Bringley worked as a guard at the Met for ten years. Part of the book tells details about what’s involved in being a guard, how the Museum is laid out, what’s on display in the different sections, what it’s like to work amidst the art, and the various people who come to see it. The backstory of his relationship with his family and Tom’s illness and decline are woven into the narrative.

But to me, the best parts of the book are the ones where he discusses some of the art that touched him. He describes some of it in great detail, often giving some background of the artist or the painting. But sometimes he just shares the feeling that overcame him when connecting with a great work of art:

I responded to that great painting in a way that I now believe is fundamental to the peculiar power of art. Namely, I experienced the great beauty of the picture even as I had no idea what to do with that beauty. I couldn’t discharge the feeling by talking about it—there was nothing much to say. What was beautiful in the painting was not like words, it was like paint—silent, direct, and concrete, resisting translation even into thought. As such, my response to the picture was trapped inside me, a bird fluttering in my chest. And I didn’t know what to make of that (p. 10).

I startle at the picture because I can’t believe he’s captured it—that feeling we sometimes have that an intimate setting possesses a grandeur and holiness of its own. It was my constant feeling in Tom’s hospital room, and it’s one that I can recover on these church-mouse quiet mornings at the Met (p. 17).

When we adore, we apprehend beauty. When we lament, we see the wisdom of the ancient adage “Life is suffering.” A great painting can look like a slab of sheer bedrock, a piece of reality too stark and direct and poignant for words (p. 33).

I was struck by how often Bringley used words like “sacred” and “holy” in connection with art. He speaks of some visitors who regard the Met as a “secular church” (p. 70). I don’t think he was talking about idolizing or worshiping the images, but rather the experience of looking at something which takes us out of ourselves. Bringley speaks of a photograph of Georgia O’Keefe:

There’s a frame around her, putting space between her sacred beauty (an older meaning of the word sacred is “set apart”) and the profane, mundane world. I think that sometimes we need permission to stop and adore, and a work of art grants us that (p. 80).

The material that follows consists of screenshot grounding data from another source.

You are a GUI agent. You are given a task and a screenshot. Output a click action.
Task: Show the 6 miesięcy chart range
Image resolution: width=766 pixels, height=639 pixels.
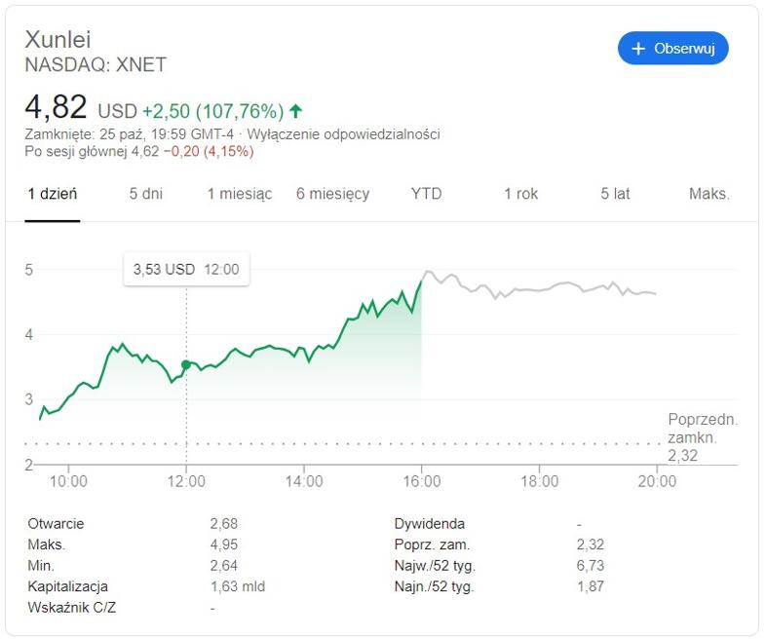332,194
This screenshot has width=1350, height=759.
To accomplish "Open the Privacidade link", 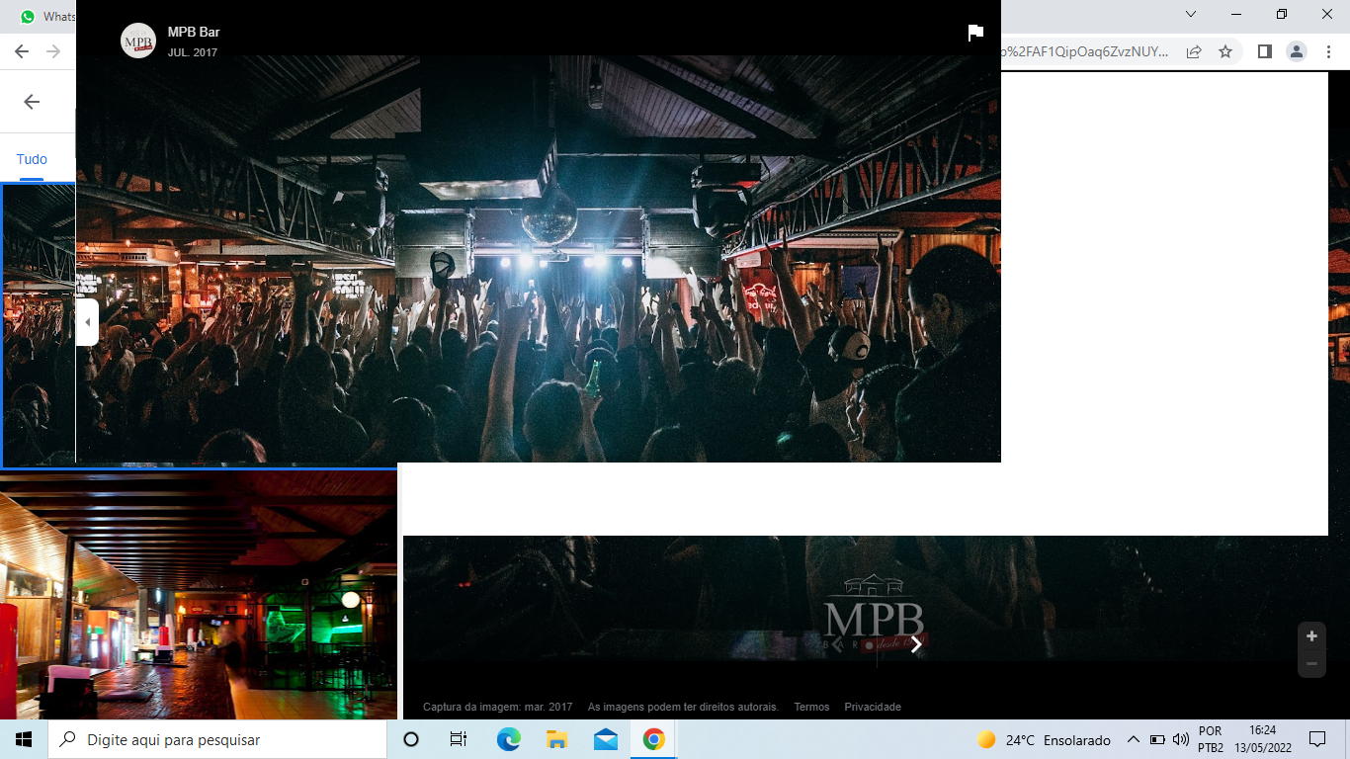I will [x=872, y=707].
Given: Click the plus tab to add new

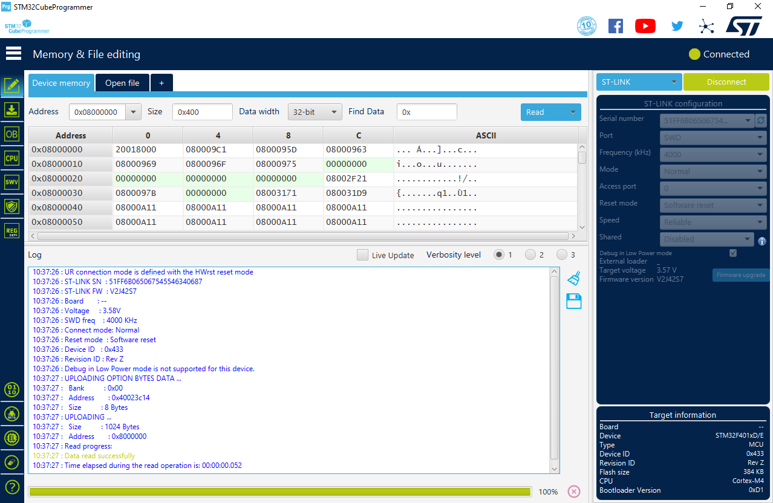Looking at the screenshot, I should 161,83.
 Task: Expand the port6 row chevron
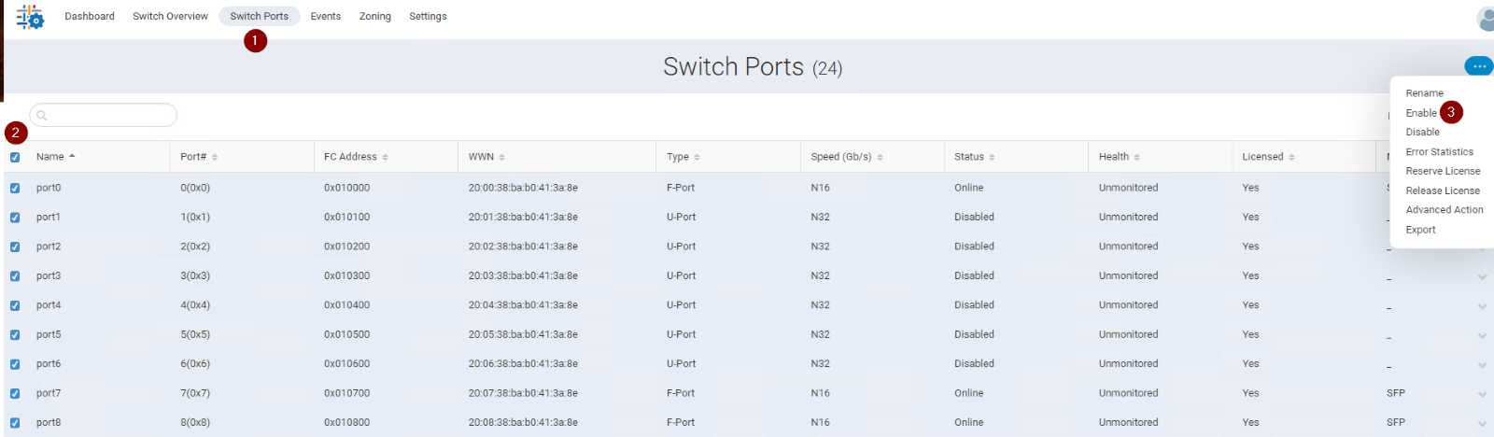1482,365
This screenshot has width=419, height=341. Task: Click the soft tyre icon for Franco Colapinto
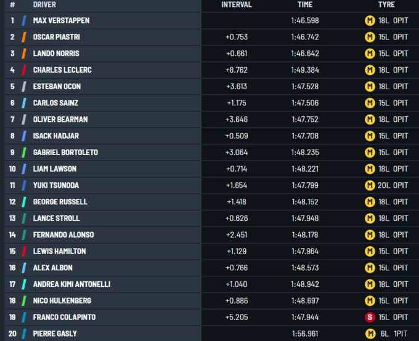pyautogui.click(x=370, y=317)
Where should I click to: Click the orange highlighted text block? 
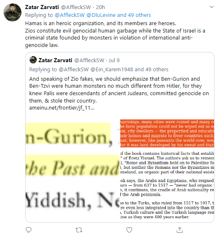[167, 133]
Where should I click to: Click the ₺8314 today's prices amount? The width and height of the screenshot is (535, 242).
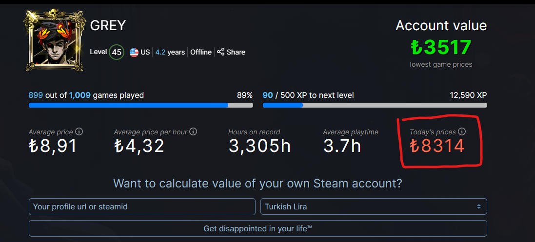[437, 146]
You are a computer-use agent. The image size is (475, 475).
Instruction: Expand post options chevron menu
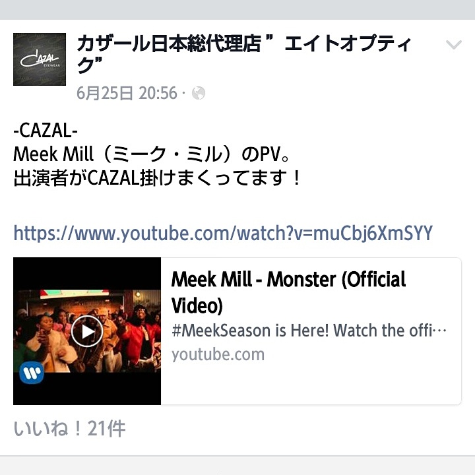pos(453,45)
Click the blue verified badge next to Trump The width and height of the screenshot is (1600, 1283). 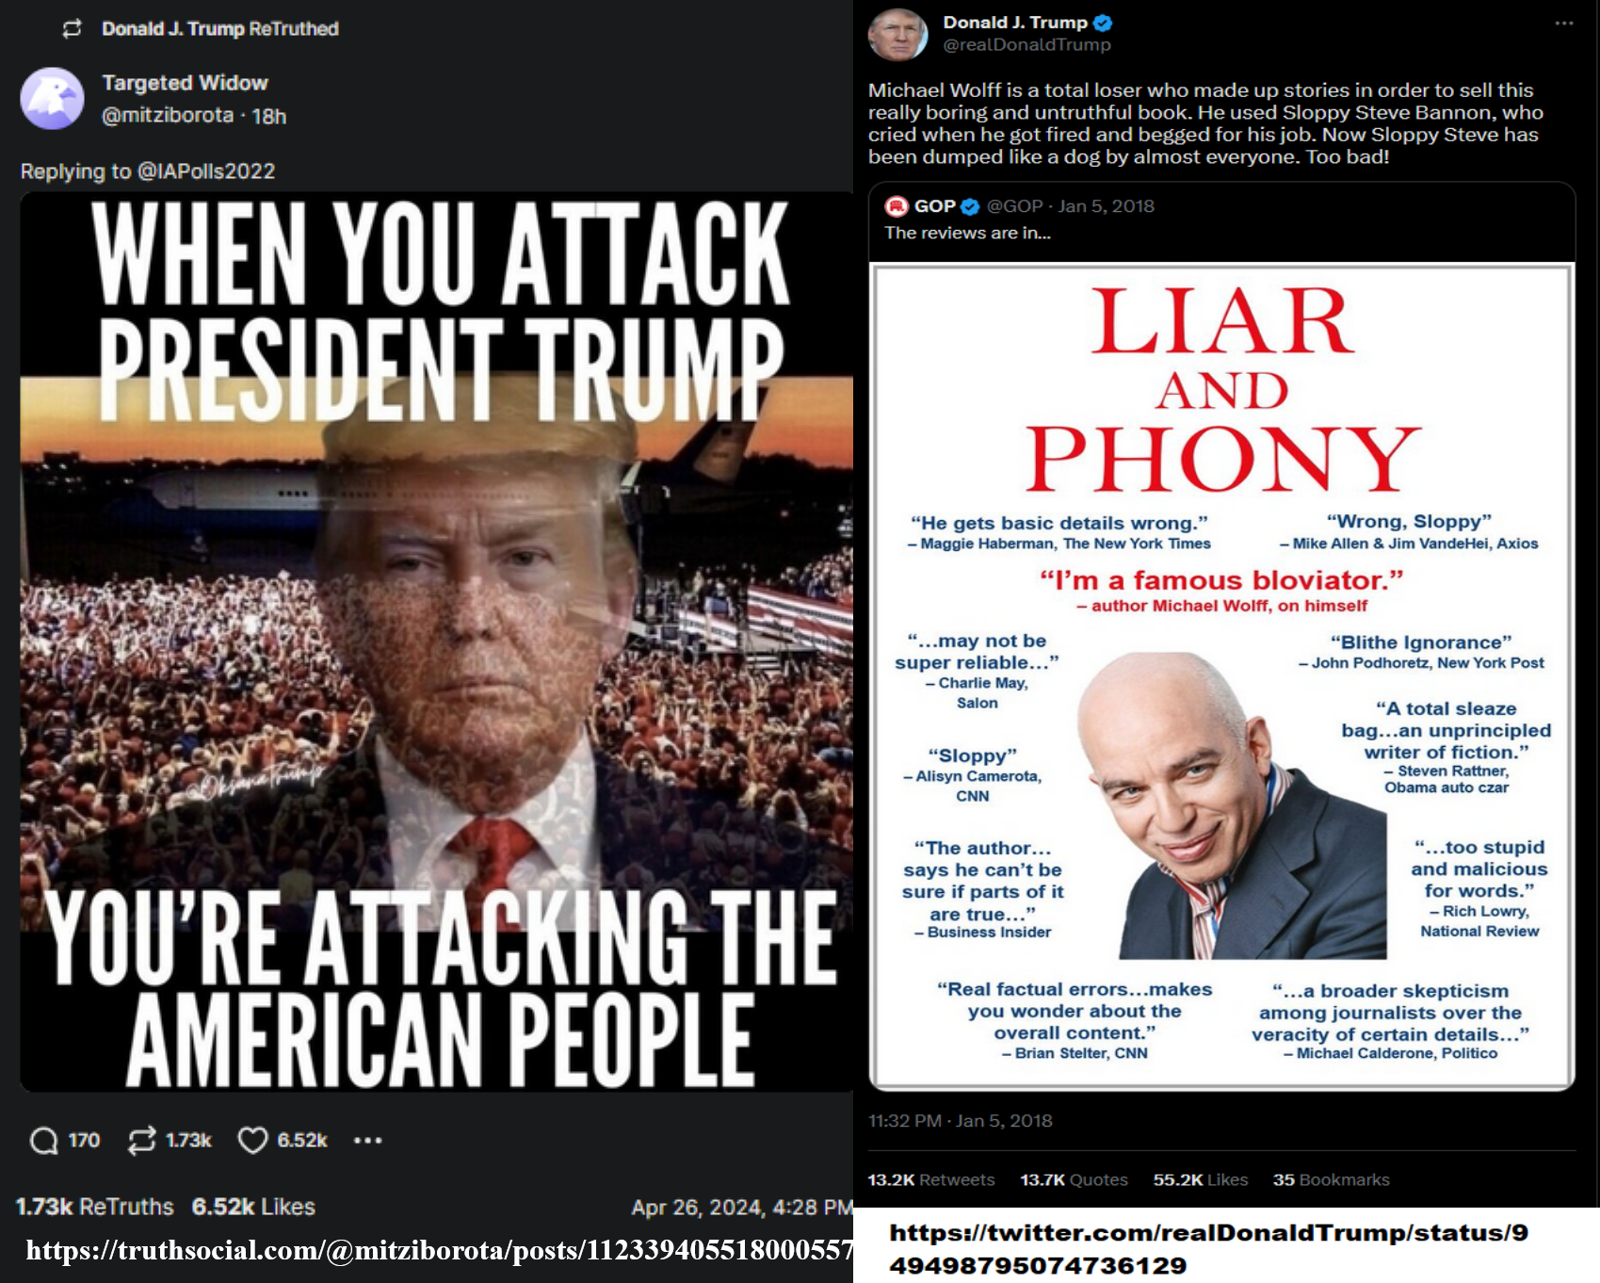pos(1103,23)
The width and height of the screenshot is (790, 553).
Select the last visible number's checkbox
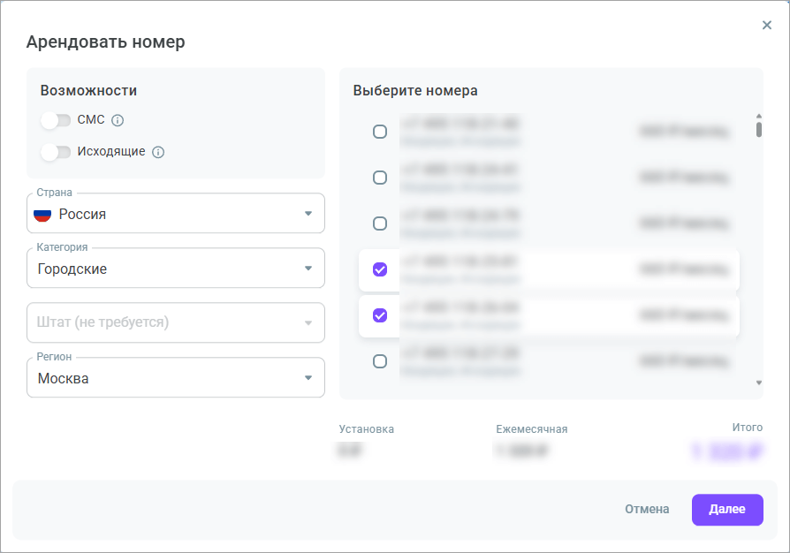380,361
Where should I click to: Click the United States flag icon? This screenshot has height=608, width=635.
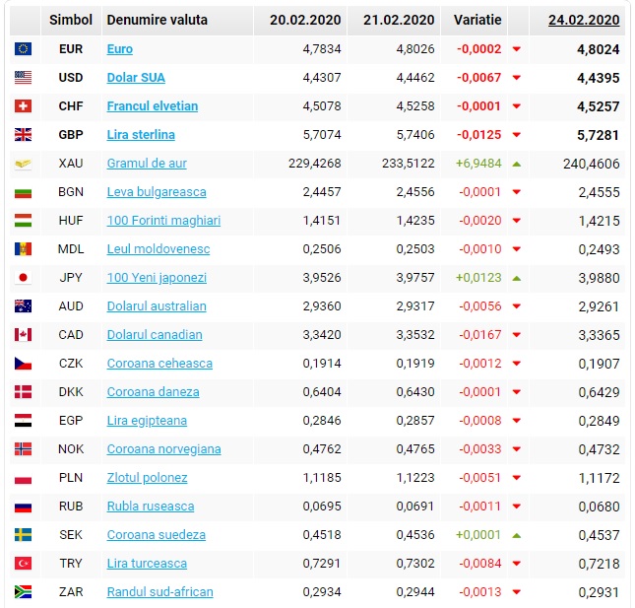click(x=23, y=78)
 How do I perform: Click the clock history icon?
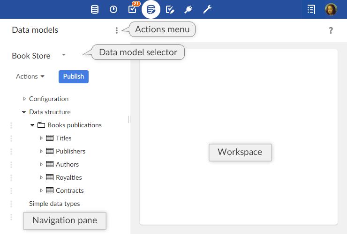click(113, 9)
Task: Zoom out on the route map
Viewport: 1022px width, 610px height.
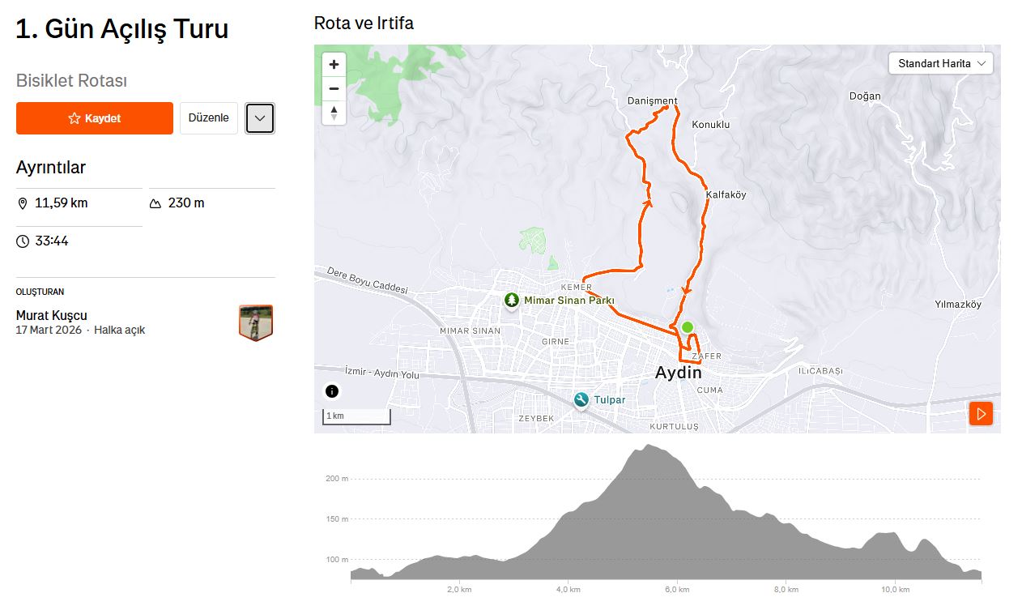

I think God has put in the human heart a longing for something transcendent. That’s Russ Ramsey’s theme in Rembrandt Is in the Wind–that truth, goodness, and beauty are attributes of God. He points out that as Christians, we look for and emphasize truth and goodness, but often neglect beauty. “This is the gift of beauty from an artist to their community—to awaken our senses to the world as God made it and to awaken our senses to God himself (p. 14).

A couple of other quotes from Bringley’s book that stood out to me:

Art often derives from those moments when we would wish the world to stand still. We perceive something so beautiful, or true, or majestic, or sad, that we can’t simply take it in stride. Artists create records of transitory moments, appearing to stop their clocks. They help us believe that some things aren’t transitory at all but rather remain beautiful, true, majestic, sad, or joyful over many lifetimes—and here is the proof, painted in oils, carved in marble, stitched into quilts (p. 177).

I am sometimes not sure which is the more remarkable: that life lives up to great paintings, or that great paintings live up to life (p. 88).

In the Kindle version of this book, there is an appendix titled “Artwork Referenced in the Text.” Chapter by chapter, works of art referred to are listed with a link to them at the Met’s website. I wish the publishers had included these links in the text, like a footnote. It would have much more enjoyable and seamless to click on the link to the art right there while reading about it rather than having to go back and forth from the text to the appendix.

I enjoyed reading about Bringley’s experiences and observations.